» **Given problem**
Could you change "character" to "letter" in the lines starting at the one containing "Identify the location of the" and ending with the last line, keeping everything else the same and leaving out the pictures?
◆ ◆ ◆ ◆
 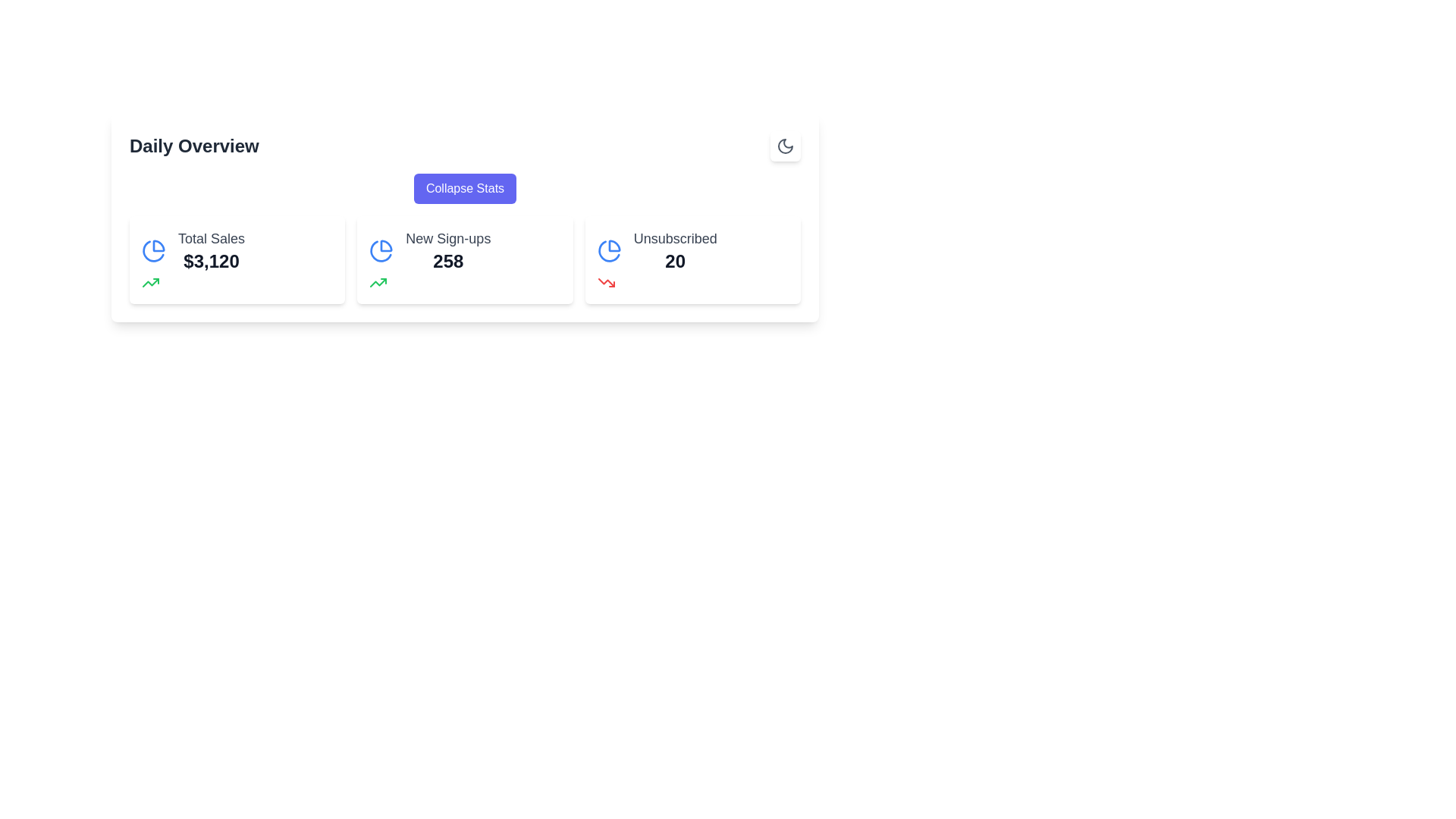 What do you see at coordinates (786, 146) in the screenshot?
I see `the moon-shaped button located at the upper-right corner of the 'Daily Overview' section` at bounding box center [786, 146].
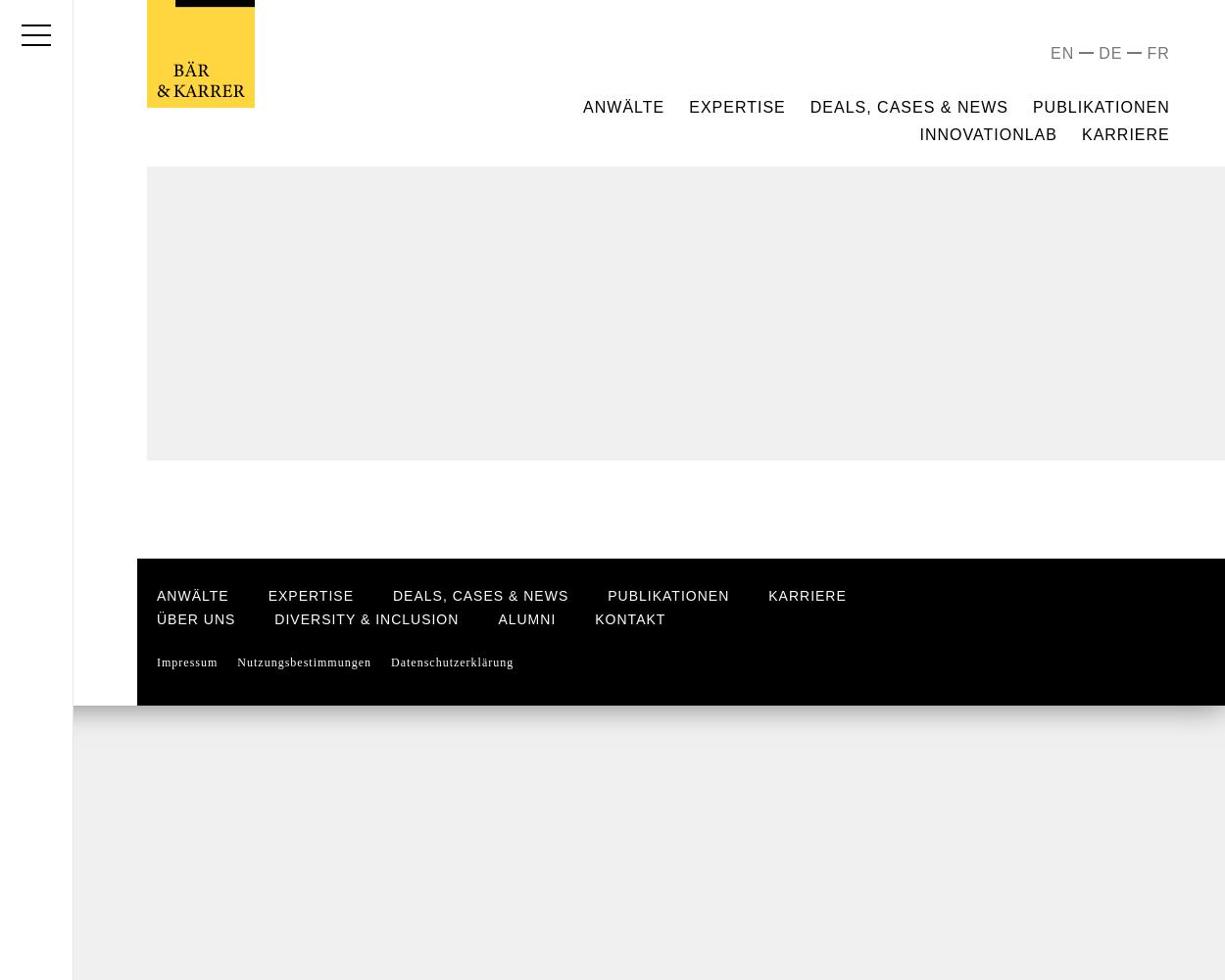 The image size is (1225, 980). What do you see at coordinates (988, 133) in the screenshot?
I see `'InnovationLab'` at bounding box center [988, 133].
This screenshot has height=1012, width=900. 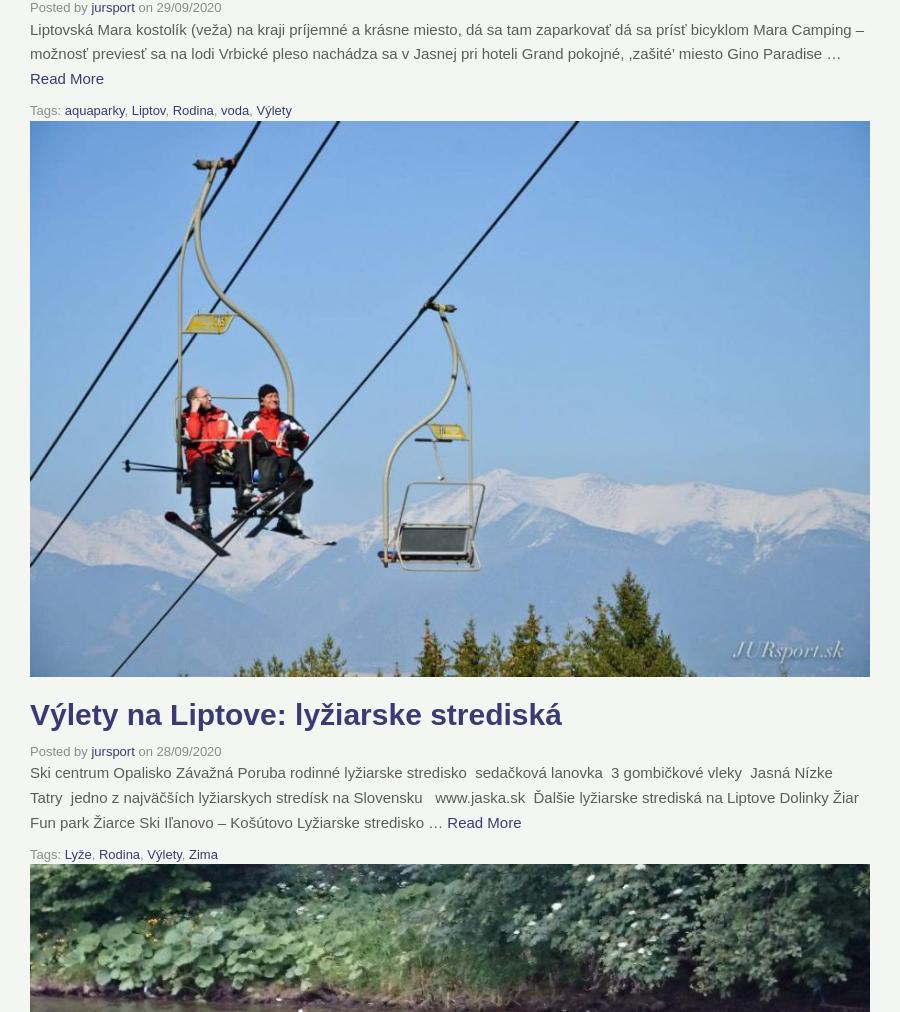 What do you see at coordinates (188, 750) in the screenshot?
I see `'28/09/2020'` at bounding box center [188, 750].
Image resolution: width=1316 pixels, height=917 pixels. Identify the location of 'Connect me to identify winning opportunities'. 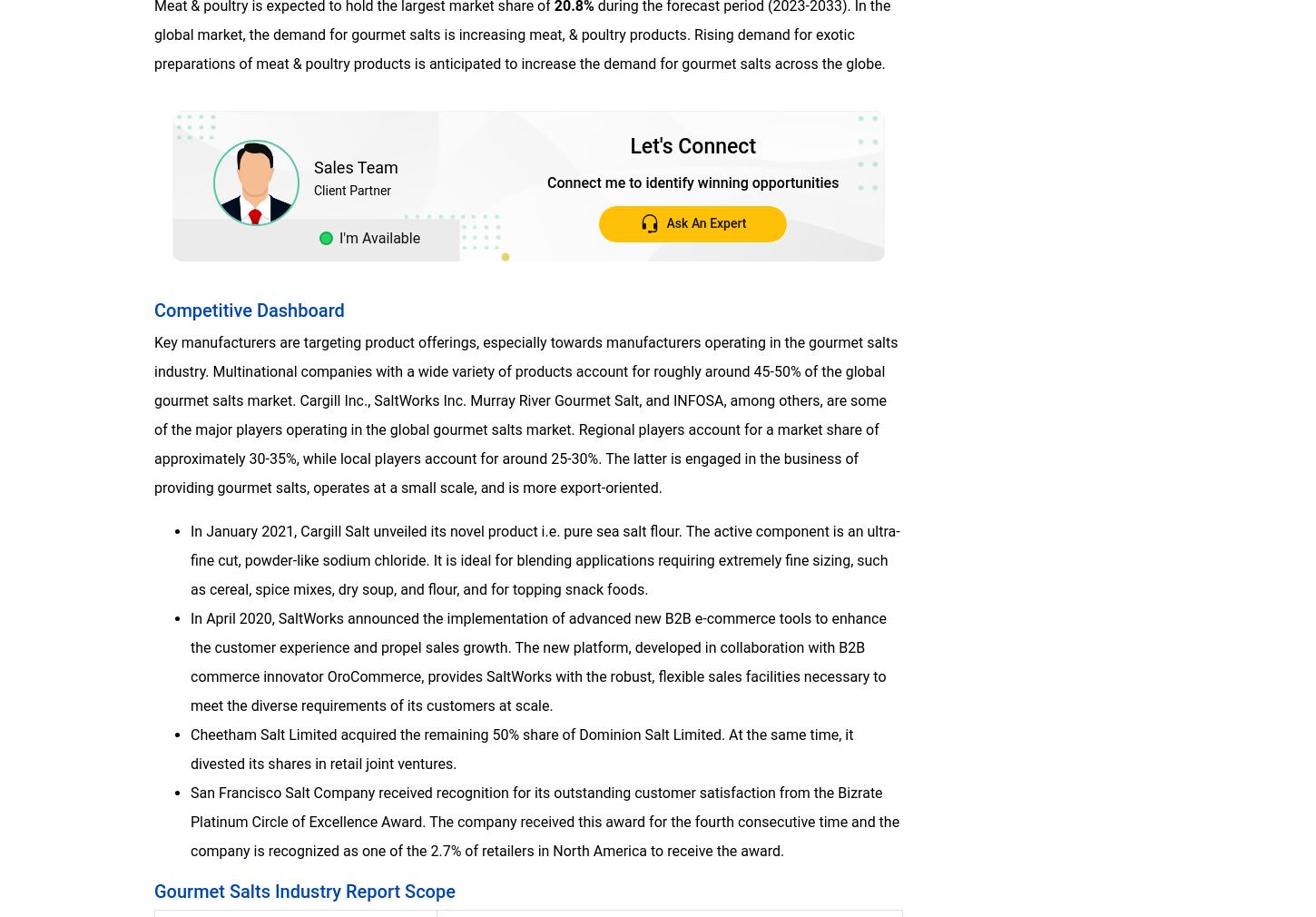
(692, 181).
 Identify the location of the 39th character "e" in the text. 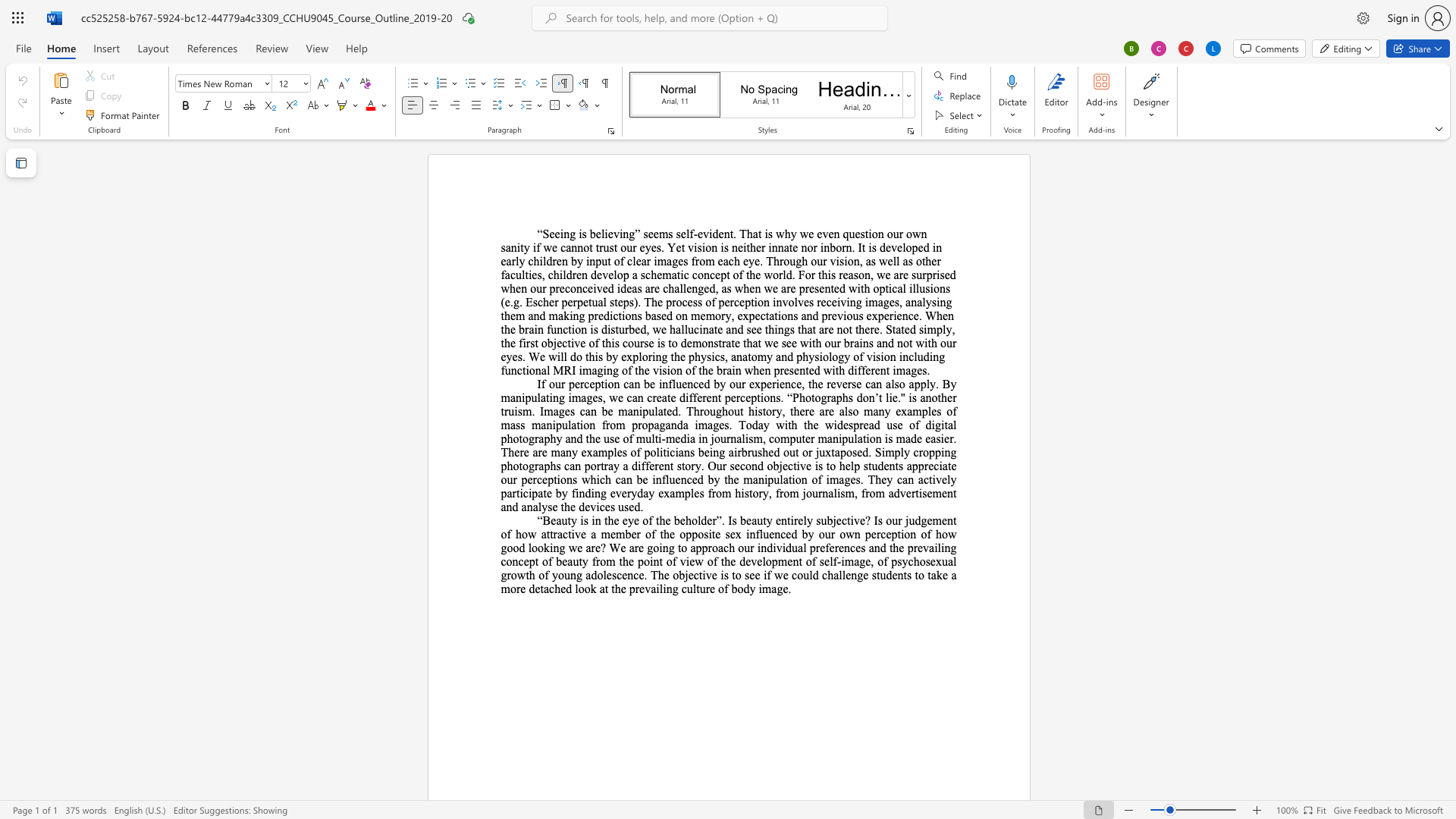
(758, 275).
◆ ◆ ◆ ◆
» **Exercise solution**
 Identify the location of the 39th letter "e" in the text. 
(758, 275).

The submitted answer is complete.